**Source material**
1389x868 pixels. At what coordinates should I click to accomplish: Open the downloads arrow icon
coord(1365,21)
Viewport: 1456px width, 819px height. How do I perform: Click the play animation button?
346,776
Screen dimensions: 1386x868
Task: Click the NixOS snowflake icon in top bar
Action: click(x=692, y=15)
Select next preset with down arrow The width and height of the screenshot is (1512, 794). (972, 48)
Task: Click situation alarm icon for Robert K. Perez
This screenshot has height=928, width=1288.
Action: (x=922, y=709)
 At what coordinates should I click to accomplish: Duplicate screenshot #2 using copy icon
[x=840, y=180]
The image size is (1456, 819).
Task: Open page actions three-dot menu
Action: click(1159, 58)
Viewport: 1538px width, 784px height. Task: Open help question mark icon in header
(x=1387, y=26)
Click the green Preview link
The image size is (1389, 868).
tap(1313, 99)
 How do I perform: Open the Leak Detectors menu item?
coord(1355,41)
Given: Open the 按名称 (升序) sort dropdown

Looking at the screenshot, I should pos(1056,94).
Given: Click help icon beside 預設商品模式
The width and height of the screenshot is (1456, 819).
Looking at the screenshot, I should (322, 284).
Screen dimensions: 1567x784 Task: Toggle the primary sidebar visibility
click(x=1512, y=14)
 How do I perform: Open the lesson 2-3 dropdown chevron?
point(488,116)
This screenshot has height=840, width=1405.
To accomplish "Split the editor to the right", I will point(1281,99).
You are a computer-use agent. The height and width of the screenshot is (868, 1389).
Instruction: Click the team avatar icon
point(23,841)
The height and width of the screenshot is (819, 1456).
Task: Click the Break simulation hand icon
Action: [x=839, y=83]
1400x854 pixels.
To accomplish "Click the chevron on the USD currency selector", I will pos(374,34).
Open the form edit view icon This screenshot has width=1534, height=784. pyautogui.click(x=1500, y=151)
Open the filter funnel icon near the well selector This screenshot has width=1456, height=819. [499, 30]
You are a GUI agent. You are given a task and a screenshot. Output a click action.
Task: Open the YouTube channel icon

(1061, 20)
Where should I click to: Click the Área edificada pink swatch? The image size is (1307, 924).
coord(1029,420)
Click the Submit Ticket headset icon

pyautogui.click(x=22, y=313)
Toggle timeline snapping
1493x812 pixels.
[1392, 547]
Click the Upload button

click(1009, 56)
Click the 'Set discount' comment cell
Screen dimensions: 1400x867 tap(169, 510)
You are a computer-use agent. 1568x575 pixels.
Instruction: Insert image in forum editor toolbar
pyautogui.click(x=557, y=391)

**The task**
Extract each line from the listing above, please, and repeat it exactly.

**Answer section**
1389x868 pixels. At what coordinates should I click to accomplish: Open the downloads arrow icon
coord(1365,21)
Viewport: 1456px width, 819px height. How do I perform: Click the play animation button?
346,776
Screen dimensions: 1386x868
Task: Click the NixOS snowflake icon in top bar
Action: click(x=692, y=15)
Select next preset with down arrow The width and height of the screenshot is (1512, 794). (972, 48)
Task: Click situation alarm icon for Robert K. Perez
This screenshot has height=928, width=1288.
Action: (x=922, y=709)
 At what coordinates should I click to accomplish: Duplicate screenshot #2 using copy icon
[x=840, y=180]
The image size is (1456, 819).
Task: Open page actions three-dot menu
Action: click(1159, 58)
Viewport: 1538px width, 784px height. Task: Open help question mark icon in header
(x=1387, y=26)
Click the green Preview link
The image size is (1389, 868).
tap(1313, 99)
 How do I perform: Open the Leak Detectors menu item?
coord(1355,41)
Given: Open the 按名称 (升序) sort dropdown

Looking at the screenshot, I should pos(1056,94).
Given: Click help icon beside 預設商品模式
The width and height of the screenshot is (1456, 819).
Looking at the screenshot, I should (322, 284).
Screen dimensions: 1567x784 Task: Toggle the primary sidebar visibility
click(x=1512, y=14)
 How do I perform: Open the lesson 2-3 dropdown chevron?
point(488,116)
This screenshot has height=840, width=1405.
To accomplish "Split the editor to the right", I will point(1281,99).
You are a computer-use agent. The height and width of the screenshot is (868, 1389).
Instruction: Click the team avatar icon
point(23,841)
The height and width of the screenshot is (819, 1456).
Task: Click the Break simulation hand icon
Action: [x=839, y=83]
1400x854 pixels.
To accomplish "Click the chevron on the USD currency selector", I will pos(374,34).
Open the form edit view icon This screenshot has width=1534, height=784. pyautogui.click(x=1500, y=151)
Open the filter funnel icon near the well selector This screenshot has width=1456, height=819. [499, 30]
You are a GUI agent. You are given a task and a screenshot. Output a click action.
Task: Open the YouTube channel icon

(1061, 20)
Where should I click to: Click the Área edificada pink swatch? The image size is (1307, 924).
coord(1029,420)
Click the Submit Ticket headset icon

pyautogui.click(x=22, y=313)
Toggle timeline snapping
1493x812 pixels.
[1392, 547]
Click the Upload button

click(1009, 56)
Click the 'Set discount' comment cell
Screen dimensions: 1400x867 tap(169, 510)
You are a computer-use agent. 1568x575 pixels.
Instruction: Insert image in forum editor toolbar
pyautogui.click(x=557, y=391)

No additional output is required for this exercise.